## DATASET CONTENT
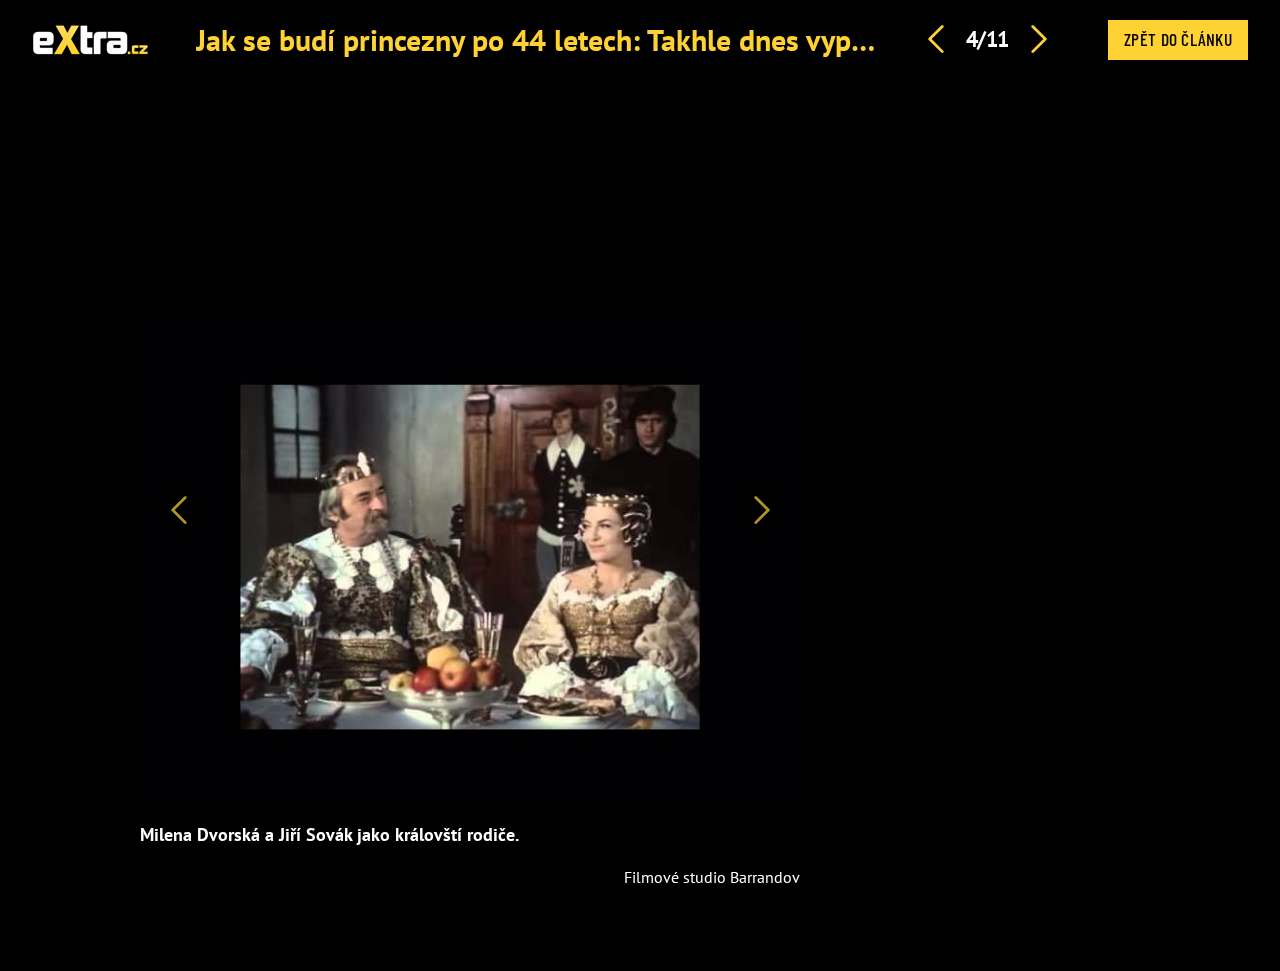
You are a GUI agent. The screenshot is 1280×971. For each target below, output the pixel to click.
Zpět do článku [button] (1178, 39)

* * *

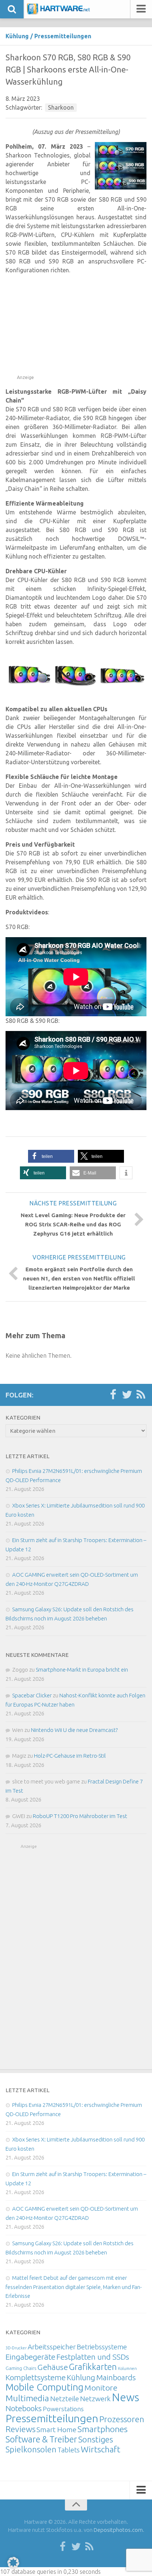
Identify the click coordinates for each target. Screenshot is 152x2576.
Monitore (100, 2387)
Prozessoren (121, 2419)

* * *

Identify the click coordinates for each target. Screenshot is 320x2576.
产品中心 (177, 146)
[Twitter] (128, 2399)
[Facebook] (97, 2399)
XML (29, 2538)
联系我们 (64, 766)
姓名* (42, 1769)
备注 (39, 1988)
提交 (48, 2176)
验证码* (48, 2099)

## WHAT THIS TASK INVOLVES
If a line in the records above contains the word "Identify", copy it.

## ANSWER SECTION
Identify the click coordinates for each target. Screenshot is 152x2576.
Identify the click coordinates for each target. Screenshot is 320x2576.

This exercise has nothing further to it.